While modern firearms load and eject by pulling the breech straight backward and letting it spring forward, the P08 has a hinged arm that is pulled upward, forming an “A”shape by using a textured knob, which then springs back into place, loading the firing chamber. An 8-round spring-loaded magazine inserted into butt of the grip supplies the ammunition. This design is instantly recognizable and makes the P08 one of the most famous pistols of all time. It is also the first 9mm semiautomatic pistol, a format still manufactured today by many firearms producers.
In addition the the innovative locking mechanism, the P08 was also noted for it’s accuracy, ease of use, and is easy to take down and reassemble for maintenance.
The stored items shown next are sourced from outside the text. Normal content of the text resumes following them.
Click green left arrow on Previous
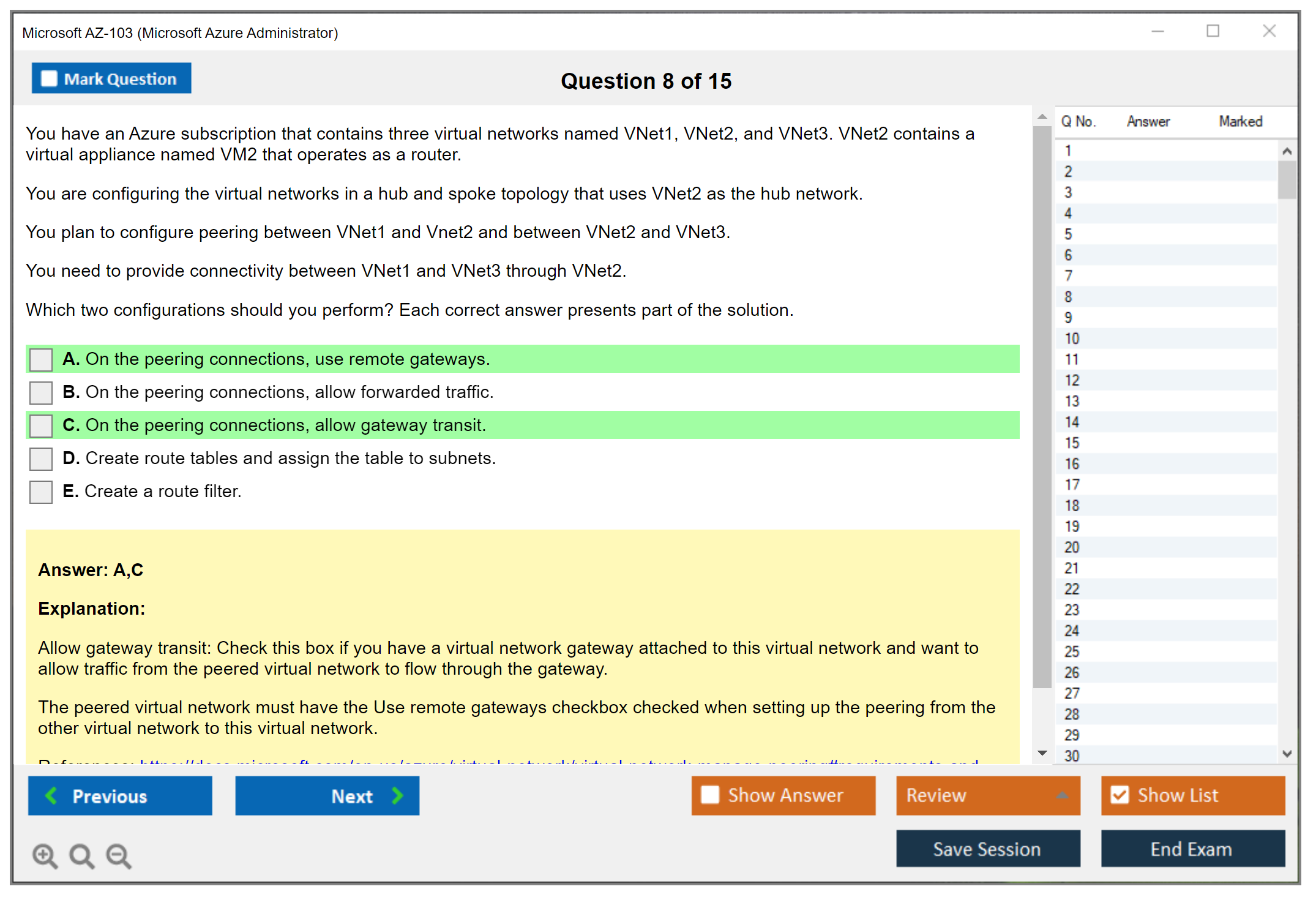 click(52, 795)
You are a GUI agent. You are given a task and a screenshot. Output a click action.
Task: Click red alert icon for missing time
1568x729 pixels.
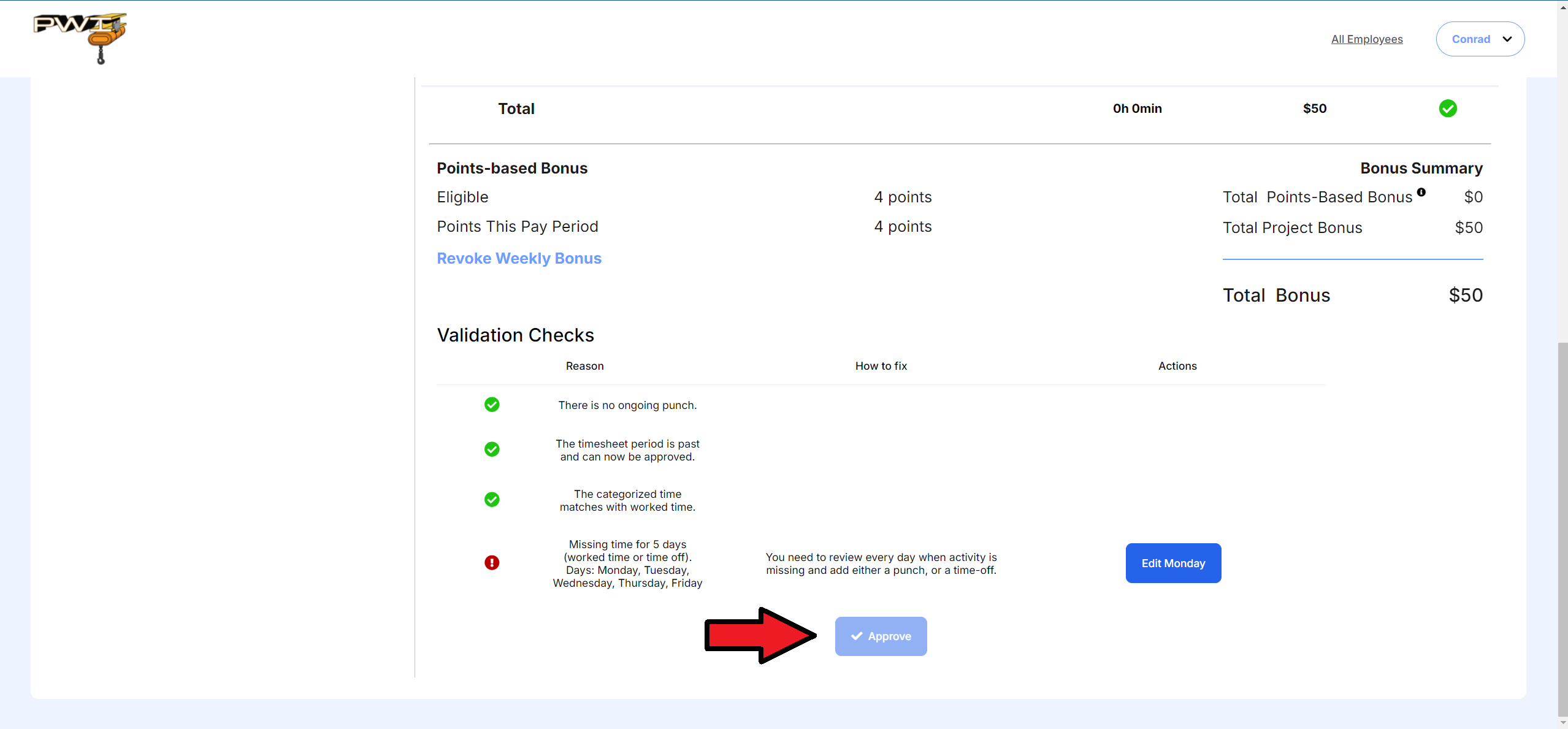point(492,563)

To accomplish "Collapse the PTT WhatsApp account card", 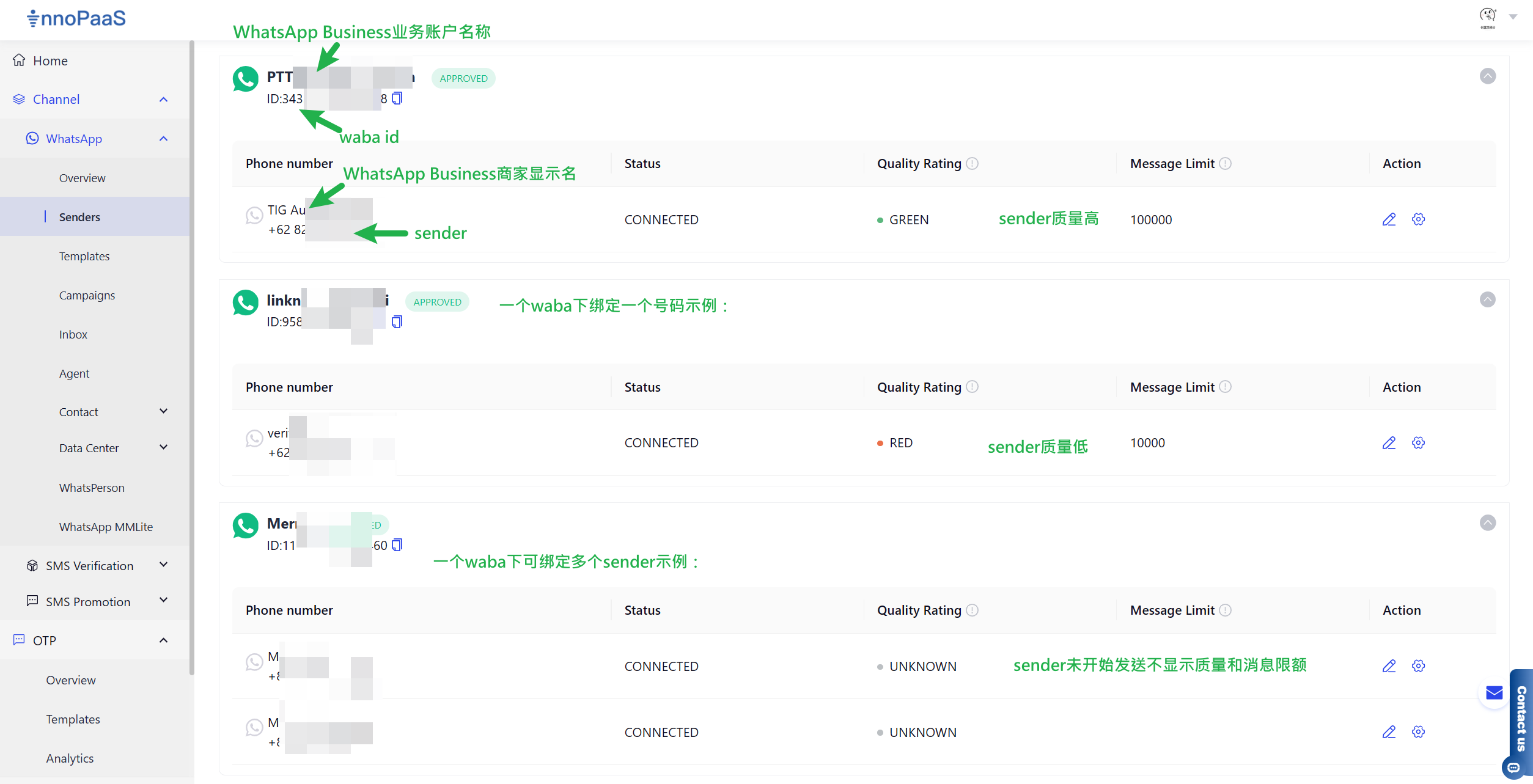I will coord(1487,76).
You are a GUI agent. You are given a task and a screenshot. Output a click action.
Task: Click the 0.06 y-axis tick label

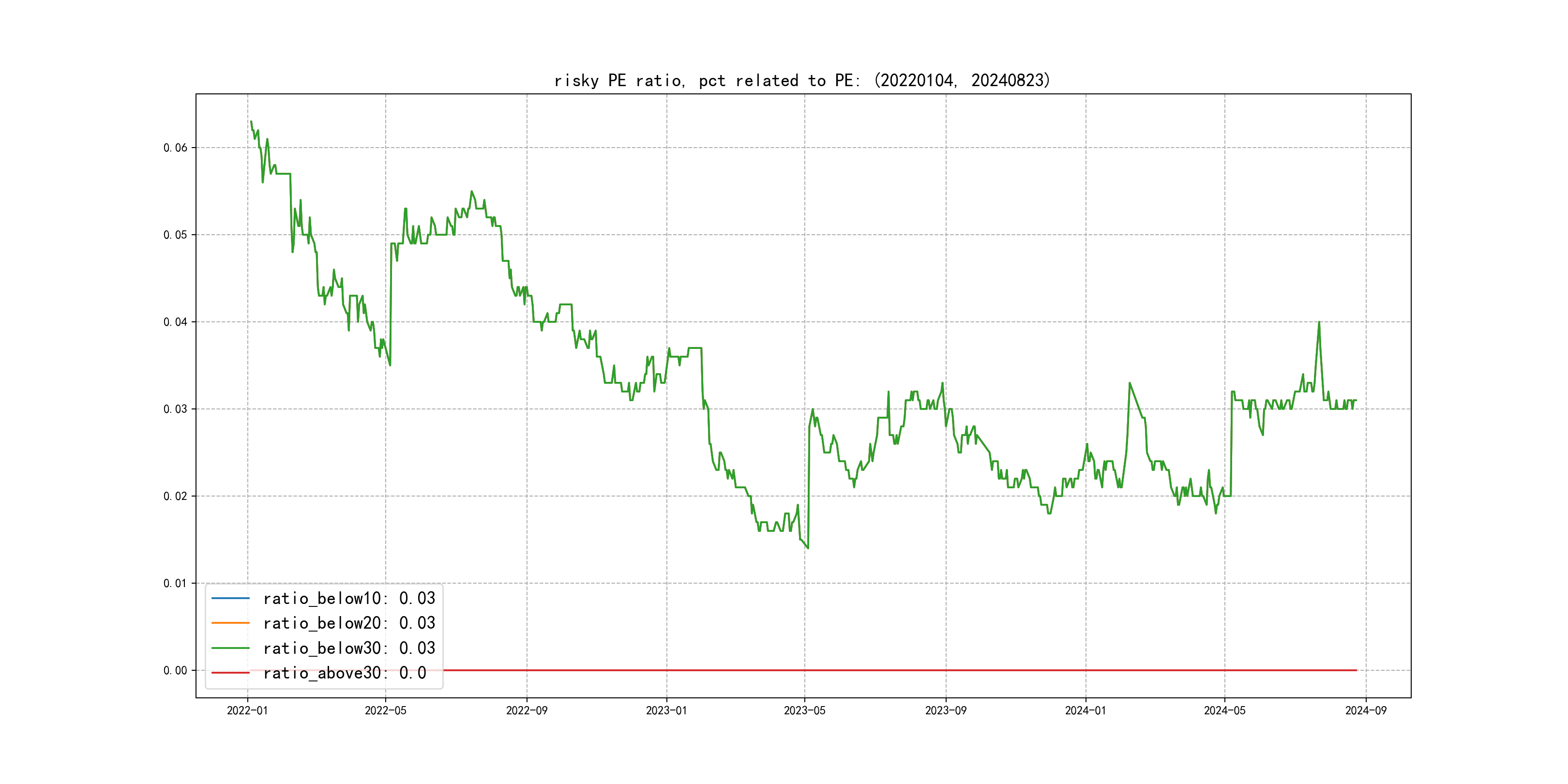click(175, 148)

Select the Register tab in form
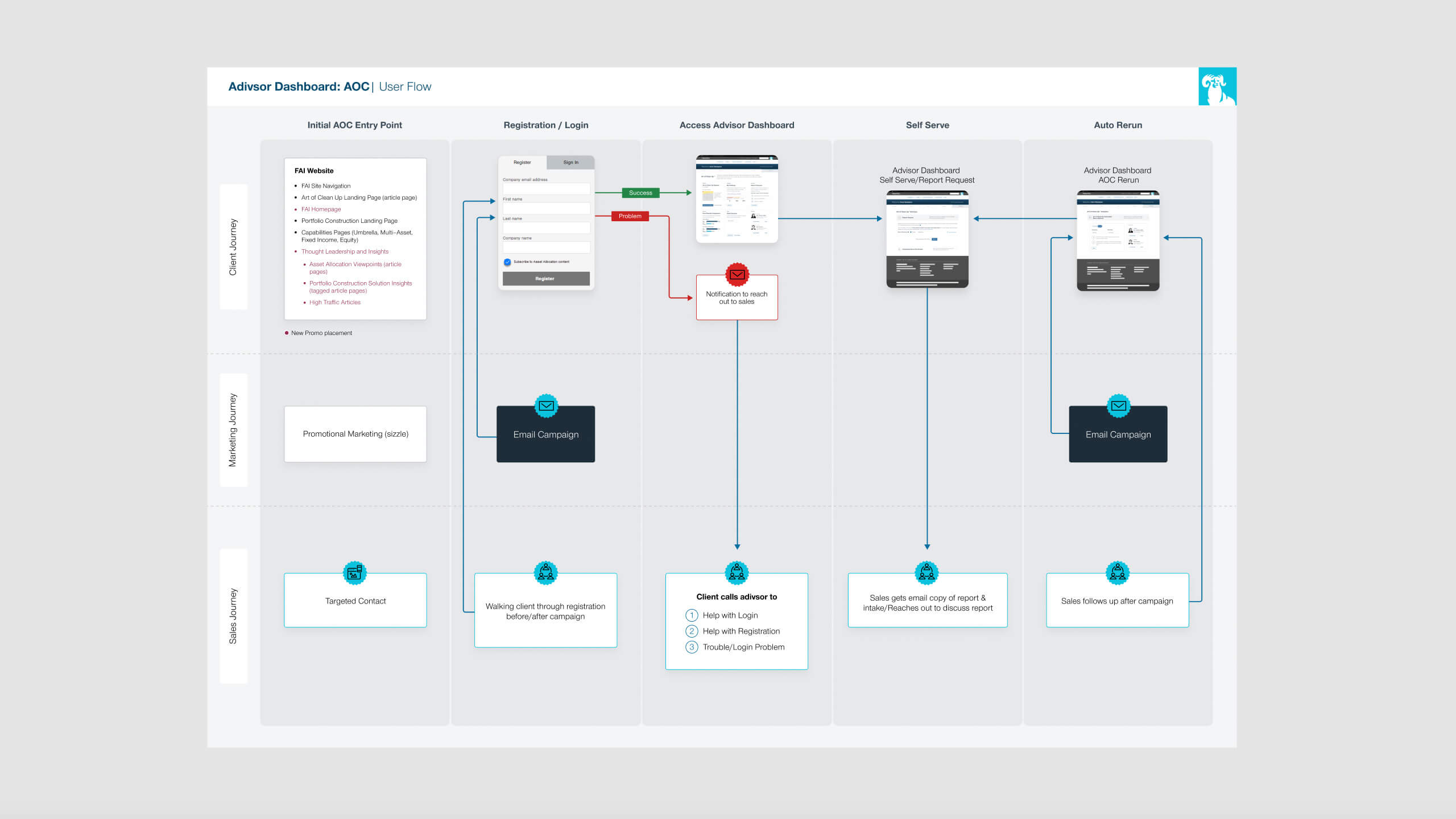[x=522, y=163]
In 1930 production was assumed by the Mauser company, who made the P08 until 1943, when the war started to go downhill for Germany. The famous “Parabellum” was a favorite sidearm of German officers, and was still in wide use in World War II, even after the introduction of the more modern P38, made by Walther. There was also a commercial version of the gun with an extended barrel, made in the 1920’s.
Many of the P08 pistols were captured by allied troops and taken home to end up in various private collections, and are still in circulation today, and often turn up in auctions. They are available in various states of repair, and most still are able to fire rounds, which are still available, mostly in the successful 9mm format. They are now very expensive to acquire. They can range anywhere from $1,000 to upwards of $8,500, or even more.
The popularity of the P08 has waned little owing to it’s sleek, compact design, the mystique of their connection to NAZI Germany, not the mention the incredibly unique locking mechanism that loads and ejects cartridges like no other gun ever made.